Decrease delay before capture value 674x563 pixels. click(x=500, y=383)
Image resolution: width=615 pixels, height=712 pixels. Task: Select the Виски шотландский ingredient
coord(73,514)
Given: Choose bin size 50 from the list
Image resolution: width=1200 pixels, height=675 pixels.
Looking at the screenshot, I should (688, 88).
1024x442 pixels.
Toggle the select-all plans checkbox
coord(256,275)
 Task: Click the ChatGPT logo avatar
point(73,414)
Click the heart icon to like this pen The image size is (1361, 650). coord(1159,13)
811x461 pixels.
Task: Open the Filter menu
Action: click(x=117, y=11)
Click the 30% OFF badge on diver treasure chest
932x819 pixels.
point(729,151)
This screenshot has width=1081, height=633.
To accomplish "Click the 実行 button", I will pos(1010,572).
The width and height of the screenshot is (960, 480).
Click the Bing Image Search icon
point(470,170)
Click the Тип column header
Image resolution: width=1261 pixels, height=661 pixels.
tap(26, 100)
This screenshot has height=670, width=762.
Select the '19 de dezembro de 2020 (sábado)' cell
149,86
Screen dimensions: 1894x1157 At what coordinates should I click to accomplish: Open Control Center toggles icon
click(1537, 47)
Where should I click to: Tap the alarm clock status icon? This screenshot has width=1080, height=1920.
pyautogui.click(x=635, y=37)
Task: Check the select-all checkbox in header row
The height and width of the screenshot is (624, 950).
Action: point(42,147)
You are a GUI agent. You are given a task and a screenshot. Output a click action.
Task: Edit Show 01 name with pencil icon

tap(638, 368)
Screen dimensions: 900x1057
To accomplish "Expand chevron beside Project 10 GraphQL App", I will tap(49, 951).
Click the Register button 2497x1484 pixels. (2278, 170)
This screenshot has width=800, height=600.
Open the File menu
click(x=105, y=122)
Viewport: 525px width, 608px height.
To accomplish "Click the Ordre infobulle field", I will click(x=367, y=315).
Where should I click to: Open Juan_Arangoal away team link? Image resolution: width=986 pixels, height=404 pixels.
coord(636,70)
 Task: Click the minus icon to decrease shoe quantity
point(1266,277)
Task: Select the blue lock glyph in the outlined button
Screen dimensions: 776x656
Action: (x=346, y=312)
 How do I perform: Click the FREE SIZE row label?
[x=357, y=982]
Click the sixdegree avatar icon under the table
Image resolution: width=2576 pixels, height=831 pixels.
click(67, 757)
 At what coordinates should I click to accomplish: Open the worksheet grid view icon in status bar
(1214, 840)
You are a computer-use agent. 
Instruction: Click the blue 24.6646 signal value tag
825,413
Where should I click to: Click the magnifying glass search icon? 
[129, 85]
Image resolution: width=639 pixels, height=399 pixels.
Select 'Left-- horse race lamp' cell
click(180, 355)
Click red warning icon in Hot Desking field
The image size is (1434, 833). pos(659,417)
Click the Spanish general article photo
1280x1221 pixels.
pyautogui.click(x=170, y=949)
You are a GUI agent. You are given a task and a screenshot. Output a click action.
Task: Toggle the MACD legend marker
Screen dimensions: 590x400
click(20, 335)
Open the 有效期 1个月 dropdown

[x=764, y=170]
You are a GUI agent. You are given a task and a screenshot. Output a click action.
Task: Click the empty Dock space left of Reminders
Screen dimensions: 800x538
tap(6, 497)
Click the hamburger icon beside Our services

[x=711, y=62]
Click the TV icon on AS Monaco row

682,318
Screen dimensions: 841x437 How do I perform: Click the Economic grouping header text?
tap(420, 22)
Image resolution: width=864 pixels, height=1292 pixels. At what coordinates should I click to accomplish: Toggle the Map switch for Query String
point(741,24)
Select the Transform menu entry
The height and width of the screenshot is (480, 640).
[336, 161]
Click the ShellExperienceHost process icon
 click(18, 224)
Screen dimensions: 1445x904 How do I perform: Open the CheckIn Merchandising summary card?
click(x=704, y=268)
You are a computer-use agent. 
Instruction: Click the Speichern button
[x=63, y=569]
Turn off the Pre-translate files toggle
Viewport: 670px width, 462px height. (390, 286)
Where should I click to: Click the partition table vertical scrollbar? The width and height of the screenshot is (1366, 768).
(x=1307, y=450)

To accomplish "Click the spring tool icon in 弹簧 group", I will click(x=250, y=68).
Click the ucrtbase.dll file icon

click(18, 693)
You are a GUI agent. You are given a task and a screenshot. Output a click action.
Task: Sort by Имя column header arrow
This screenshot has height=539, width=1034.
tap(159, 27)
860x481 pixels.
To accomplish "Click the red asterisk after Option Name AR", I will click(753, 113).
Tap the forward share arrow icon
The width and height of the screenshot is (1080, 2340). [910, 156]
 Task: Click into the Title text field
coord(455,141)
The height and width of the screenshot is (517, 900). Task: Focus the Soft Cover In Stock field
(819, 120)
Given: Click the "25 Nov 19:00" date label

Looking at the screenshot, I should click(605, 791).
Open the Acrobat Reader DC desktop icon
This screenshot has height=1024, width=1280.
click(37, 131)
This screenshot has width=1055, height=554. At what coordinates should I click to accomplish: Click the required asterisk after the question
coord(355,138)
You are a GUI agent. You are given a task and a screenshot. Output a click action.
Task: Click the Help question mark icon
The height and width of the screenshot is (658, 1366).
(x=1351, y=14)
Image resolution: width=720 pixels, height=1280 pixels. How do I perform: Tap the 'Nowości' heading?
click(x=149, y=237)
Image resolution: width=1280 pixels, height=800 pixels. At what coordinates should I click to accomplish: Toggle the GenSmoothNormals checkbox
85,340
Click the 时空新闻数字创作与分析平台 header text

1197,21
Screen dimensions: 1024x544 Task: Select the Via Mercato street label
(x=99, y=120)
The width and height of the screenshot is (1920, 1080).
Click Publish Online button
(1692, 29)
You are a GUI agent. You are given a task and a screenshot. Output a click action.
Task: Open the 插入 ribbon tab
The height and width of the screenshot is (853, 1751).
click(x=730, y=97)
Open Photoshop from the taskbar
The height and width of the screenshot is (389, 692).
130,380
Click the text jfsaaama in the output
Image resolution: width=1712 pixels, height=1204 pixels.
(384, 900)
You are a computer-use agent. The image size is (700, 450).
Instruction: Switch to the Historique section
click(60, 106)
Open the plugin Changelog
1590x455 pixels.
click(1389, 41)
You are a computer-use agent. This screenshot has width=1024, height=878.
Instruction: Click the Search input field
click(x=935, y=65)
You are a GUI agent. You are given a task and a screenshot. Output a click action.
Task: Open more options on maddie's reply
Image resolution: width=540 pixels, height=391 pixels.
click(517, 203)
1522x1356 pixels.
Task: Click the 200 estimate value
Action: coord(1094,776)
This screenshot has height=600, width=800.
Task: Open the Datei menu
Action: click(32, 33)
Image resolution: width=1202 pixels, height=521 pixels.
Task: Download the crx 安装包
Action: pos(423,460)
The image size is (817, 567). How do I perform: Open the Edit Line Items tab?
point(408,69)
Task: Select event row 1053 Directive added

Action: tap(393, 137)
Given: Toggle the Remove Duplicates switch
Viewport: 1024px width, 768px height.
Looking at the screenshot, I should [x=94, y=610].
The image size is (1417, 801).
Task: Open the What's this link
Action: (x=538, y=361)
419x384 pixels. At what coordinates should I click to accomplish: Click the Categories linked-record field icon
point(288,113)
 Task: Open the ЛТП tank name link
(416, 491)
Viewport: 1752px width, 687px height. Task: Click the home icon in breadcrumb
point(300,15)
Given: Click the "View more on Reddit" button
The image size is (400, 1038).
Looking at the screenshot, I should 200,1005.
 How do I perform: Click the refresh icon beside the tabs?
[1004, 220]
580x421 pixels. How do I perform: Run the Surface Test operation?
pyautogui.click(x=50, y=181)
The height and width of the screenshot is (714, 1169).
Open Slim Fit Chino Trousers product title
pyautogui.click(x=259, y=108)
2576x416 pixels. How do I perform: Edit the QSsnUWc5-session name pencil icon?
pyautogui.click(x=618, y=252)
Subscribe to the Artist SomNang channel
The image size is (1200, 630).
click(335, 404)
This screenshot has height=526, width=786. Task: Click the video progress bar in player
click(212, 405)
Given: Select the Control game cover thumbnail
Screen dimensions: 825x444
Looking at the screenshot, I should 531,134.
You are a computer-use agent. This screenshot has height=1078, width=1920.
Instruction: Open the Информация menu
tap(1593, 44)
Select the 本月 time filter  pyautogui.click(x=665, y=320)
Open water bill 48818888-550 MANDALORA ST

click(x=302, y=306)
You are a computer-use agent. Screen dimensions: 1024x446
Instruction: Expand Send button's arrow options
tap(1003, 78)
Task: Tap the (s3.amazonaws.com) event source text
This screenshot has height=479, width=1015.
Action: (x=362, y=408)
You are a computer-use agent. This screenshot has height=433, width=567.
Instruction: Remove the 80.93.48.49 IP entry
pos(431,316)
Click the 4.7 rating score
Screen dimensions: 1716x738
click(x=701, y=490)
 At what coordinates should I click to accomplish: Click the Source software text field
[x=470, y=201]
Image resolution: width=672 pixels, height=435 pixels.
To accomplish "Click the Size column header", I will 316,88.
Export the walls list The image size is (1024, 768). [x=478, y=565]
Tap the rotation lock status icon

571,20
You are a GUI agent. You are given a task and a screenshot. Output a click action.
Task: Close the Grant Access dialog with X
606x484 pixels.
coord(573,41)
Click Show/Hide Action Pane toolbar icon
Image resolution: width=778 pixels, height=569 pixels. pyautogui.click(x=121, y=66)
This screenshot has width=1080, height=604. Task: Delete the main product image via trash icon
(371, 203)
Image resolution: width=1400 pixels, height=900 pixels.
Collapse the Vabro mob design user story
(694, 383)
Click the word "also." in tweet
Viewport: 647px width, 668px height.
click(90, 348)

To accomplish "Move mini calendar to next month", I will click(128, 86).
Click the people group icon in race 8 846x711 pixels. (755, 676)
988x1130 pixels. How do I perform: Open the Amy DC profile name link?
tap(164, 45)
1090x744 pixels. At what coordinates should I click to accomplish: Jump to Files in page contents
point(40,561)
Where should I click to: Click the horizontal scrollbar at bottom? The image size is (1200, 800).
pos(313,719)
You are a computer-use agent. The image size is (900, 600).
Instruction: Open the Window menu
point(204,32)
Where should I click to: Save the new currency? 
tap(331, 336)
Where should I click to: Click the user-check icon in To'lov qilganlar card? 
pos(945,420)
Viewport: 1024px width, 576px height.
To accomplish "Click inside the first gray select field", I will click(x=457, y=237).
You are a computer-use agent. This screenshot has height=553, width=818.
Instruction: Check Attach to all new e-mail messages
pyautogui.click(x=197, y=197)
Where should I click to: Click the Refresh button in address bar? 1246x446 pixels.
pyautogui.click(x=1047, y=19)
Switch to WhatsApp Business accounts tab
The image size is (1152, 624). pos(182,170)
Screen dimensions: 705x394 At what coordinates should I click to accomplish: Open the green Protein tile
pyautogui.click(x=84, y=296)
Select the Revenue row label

▶ [What you are asked to do]: In the material above, which lines contain "more"? Copy each of them.

▶ [Reply]:
Task: Open more options on maddie's reply
Given: Click the "View more on Reddit" button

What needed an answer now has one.